Старуха, казалось, не хотела отвечать.

– Которая? – спросила она наконец.

– Позвольте мне войти на минуту; я убежден, что не ошибся.

Когда мы вышли, старуха добыла огня и дрожащей рукой зажгла две свечи, которые, судя по их желтизне, начали гореть лет десять тому назад.

– Давно уже не ночевала здесь, – сказала она. – Замешкавшись в саду, не заметила наступления ночи. Времена года потеряли для меня различие.

– Вам не холодно? – спросил я, запирая дверь.

– Нет, – ответила она, – впрочем, под лестницей лежит еще несколько вязанок дров; кроме того, в саду найдется хворост. Но вы забыли сказать мне, которая из этих пастелей мой портрет. Обе они работы Латура!

– И очень хороши. Рисуя женщин, Латур вовсе не льстил им.

– Полноте! Вы начинаете говорить мне комплименты. Да, в свое время я была очень хороша, но не могла похвалиться счастьем.

– Сердечные раны?

– Тсс! Который же мой портрет?

Я указал на пастель, висевшую с левой стороны камина.

– Вот этот. Не правда ли?

– Ошиблись. Это портрет моей сестры. Латур написал нас обеих в одно время. Сестра была еще красивее меня.

– Черты одинаковы, та же постановка головы, та же прелесть во взгляде и в улыбке.

Старуха села в кресло и грустно поникла головой.

– Ваша сестра умерла в молодости?

Старуха быстро подняла голову.

– Кто вам это сказал? Бедная Роза! Ей не исполнилось еще двадцати лет, как она сошла в могилу.

Старуха вздохнула и прислонилась головой к камину. Наступило молчание.
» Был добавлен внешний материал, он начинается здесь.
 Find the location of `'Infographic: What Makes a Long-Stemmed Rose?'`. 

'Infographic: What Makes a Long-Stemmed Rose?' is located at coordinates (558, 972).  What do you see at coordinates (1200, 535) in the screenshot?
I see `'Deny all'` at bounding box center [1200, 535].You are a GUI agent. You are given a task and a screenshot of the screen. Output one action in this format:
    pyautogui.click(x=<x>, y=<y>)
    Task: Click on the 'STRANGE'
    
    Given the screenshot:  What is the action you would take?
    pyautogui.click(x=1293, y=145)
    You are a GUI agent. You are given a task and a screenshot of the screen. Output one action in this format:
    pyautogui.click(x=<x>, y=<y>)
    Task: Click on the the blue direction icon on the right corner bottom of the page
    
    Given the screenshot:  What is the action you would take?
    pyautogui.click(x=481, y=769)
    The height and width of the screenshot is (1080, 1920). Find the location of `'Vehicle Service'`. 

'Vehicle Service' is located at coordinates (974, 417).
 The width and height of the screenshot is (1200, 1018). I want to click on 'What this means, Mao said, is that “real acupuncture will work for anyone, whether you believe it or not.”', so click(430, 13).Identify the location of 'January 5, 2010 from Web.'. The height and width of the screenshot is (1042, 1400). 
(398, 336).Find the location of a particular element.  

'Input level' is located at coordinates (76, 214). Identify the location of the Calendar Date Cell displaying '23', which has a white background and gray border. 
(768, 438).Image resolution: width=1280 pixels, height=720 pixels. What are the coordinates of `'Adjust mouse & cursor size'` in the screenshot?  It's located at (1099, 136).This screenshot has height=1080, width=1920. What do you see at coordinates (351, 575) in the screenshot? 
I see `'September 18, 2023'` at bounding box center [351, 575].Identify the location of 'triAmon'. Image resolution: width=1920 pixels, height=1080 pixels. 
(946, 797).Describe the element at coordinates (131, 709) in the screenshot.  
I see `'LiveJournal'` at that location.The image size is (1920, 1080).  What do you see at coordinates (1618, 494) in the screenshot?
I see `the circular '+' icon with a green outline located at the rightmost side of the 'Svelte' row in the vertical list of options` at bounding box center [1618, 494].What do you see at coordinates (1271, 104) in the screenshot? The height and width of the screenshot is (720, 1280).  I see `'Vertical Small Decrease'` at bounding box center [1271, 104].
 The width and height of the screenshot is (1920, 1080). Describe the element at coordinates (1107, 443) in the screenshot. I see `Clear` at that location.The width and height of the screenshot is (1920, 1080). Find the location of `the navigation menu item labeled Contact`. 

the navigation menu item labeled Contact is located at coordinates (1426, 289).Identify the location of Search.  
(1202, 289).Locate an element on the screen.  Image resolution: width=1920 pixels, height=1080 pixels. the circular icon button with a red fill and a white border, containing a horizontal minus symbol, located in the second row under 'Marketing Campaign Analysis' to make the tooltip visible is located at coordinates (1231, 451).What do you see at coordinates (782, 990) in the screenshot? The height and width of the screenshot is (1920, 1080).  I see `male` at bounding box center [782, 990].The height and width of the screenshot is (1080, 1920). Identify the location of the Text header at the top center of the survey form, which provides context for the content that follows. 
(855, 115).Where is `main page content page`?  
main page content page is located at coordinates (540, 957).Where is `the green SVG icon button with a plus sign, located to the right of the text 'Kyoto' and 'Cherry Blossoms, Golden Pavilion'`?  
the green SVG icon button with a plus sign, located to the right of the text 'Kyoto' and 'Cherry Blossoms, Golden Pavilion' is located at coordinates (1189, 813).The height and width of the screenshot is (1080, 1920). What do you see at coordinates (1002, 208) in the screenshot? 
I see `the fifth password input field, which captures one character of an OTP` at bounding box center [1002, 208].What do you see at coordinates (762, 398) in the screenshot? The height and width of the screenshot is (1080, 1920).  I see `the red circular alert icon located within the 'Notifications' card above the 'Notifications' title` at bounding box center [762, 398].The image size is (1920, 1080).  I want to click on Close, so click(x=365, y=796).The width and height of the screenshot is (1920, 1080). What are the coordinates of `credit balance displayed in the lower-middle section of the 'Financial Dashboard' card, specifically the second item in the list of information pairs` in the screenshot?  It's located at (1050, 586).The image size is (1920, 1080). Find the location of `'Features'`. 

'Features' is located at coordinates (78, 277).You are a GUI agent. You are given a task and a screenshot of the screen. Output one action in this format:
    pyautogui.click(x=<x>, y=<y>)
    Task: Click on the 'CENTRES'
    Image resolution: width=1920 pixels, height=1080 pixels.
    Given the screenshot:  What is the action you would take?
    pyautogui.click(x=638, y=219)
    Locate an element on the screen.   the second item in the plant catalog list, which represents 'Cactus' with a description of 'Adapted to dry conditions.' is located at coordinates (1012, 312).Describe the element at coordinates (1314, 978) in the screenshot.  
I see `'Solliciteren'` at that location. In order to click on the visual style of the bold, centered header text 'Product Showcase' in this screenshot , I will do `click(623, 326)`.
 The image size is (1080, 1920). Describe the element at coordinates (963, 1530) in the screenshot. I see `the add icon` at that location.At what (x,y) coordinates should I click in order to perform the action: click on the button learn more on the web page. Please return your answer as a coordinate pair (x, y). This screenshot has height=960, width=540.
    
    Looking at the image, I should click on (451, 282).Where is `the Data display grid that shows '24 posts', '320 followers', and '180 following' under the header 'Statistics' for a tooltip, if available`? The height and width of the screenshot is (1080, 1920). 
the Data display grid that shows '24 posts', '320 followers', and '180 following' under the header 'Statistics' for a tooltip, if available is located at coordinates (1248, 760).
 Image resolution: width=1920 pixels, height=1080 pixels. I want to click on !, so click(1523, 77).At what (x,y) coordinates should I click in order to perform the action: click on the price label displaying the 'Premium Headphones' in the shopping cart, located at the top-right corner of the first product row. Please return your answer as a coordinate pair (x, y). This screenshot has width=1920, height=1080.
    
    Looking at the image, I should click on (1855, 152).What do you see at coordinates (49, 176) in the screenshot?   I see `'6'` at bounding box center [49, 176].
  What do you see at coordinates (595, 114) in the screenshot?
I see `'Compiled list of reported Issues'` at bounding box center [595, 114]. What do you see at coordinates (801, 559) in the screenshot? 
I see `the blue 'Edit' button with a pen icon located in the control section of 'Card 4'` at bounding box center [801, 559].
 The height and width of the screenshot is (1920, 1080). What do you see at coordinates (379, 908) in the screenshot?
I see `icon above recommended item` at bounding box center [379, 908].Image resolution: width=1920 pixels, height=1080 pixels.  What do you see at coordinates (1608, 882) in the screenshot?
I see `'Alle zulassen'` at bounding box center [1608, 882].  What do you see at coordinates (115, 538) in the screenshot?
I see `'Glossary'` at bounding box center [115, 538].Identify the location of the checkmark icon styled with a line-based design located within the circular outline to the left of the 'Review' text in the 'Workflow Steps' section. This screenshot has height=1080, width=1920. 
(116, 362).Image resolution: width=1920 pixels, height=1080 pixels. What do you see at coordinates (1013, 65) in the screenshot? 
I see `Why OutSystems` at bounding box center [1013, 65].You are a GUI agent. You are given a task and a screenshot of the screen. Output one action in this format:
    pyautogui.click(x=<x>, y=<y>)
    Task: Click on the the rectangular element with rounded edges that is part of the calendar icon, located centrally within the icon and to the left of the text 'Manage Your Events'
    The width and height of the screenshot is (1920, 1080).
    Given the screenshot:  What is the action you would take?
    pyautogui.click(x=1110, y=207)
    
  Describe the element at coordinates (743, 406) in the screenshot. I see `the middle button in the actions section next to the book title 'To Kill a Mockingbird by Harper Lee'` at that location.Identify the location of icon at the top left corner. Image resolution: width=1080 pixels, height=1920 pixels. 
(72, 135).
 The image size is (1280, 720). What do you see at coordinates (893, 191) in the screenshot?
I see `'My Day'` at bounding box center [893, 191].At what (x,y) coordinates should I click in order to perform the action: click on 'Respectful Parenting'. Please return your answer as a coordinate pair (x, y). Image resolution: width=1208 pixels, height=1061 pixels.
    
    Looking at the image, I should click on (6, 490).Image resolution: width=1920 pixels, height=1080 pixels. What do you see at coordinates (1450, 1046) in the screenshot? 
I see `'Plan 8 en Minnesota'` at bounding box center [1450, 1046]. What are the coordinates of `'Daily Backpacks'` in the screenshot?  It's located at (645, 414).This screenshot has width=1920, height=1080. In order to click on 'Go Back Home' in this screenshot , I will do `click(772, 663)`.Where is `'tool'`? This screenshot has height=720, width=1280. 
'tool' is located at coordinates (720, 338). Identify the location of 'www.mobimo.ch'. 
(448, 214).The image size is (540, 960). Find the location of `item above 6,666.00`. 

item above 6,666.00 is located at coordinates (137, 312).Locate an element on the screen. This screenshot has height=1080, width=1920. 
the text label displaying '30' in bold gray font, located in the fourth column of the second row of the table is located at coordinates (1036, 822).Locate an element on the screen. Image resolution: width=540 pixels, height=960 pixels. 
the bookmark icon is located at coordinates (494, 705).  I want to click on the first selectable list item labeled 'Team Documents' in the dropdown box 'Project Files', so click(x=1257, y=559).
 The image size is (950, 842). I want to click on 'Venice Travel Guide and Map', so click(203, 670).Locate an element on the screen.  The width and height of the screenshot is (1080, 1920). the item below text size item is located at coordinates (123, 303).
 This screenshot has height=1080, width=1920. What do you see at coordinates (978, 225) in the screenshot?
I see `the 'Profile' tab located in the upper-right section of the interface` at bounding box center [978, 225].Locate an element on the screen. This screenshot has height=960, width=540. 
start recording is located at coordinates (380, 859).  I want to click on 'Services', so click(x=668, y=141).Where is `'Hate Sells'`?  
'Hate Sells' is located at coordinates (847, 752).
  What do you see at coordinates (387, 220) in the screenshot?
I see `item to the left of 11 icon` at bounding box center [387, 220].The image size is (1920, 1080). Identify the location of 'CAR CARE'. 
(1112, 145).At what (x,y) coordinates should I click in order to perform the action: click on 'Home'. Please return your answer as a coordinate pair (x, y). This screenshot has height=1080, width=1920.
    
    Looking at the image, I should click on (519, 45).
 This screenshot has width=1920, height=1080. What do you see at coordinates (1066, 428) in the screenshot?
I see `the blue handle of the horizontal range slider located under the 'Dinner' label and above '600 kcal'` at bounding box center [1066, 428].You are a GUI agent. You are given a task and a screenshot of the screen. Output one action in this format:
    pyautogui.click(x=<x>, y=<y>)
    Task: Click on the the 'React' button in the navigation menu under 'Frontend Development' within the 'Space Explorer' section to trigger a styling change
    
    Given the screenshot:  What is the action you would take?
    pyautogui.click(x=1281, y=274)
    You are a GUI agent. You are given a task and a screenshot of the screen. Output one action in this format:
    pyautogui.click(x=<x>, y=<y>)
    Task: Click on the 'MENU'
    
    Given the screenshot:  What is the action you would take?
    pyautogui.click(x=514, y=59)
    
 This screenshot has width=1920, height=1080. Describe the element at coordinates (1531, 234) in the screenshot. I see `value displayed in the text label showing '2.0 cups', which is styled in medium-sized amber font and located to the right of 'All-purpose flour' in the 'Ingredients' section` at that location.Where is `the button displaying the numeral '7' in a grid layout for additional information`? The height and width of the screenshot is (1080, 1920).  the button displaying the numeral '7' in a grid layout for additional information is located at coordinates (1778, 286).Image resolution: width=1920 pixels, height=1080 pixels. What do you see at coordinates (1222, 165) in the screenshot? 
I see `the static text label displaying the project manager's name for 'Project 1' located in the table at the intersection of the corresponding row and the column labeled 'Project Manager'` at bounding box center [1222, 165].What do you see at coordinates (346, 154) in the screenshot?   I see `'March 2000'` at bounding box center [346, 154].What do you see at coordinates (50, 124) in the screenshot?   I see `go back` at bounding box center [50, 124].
– Умереть в двадцать лет, – сказал я, – прекрасно, с одной стороны, и грустно – с другой. Блаженны умирающие в молодости, но все же комедия света заслуживает того, чтобы пожить подольше.

Я продолжал говорить, но старуха не слушала.

– Ваша сестра также танцевала в Опере?

– Да. Ее звали Роза Бомениль. Учителем ее был Вестрис. Конечно, вы слышали о Розе Бомениль?

Чтобы оживить ее воспоминания, я начал рассказывать про оперу времен Людовика XVI.

Без сомнения, ее поразила правдивость рассказа, потому что она подняла голову и спросила:

– Так вы жили в то время?

– Нет. Все это известно мне из рассказов моей бабушки и ее сестры.

– О, вы свой человек; с вами можно сойтись во взглядах.

И затем старуха принялась рассказывать мне о многом, оживясь точно по волшебству и снова переживая минувшее, как будто под угасшим пеплом таились еще искры. Таким образом, через четверть часа мы были наилучшими друзьями в мире.

– Ах, – сказала она со вздохом, – давно уже я никому не открывала своего сердца.

– В таком случае расскажите мне о себе и о своей сестре.

Старуха не знала меня, но видела перед собой человека, который, по-видимому, готов был сострадать всему, что мучило ее сердце. Начав с воспоминаний, она окончила неожиданным признанием.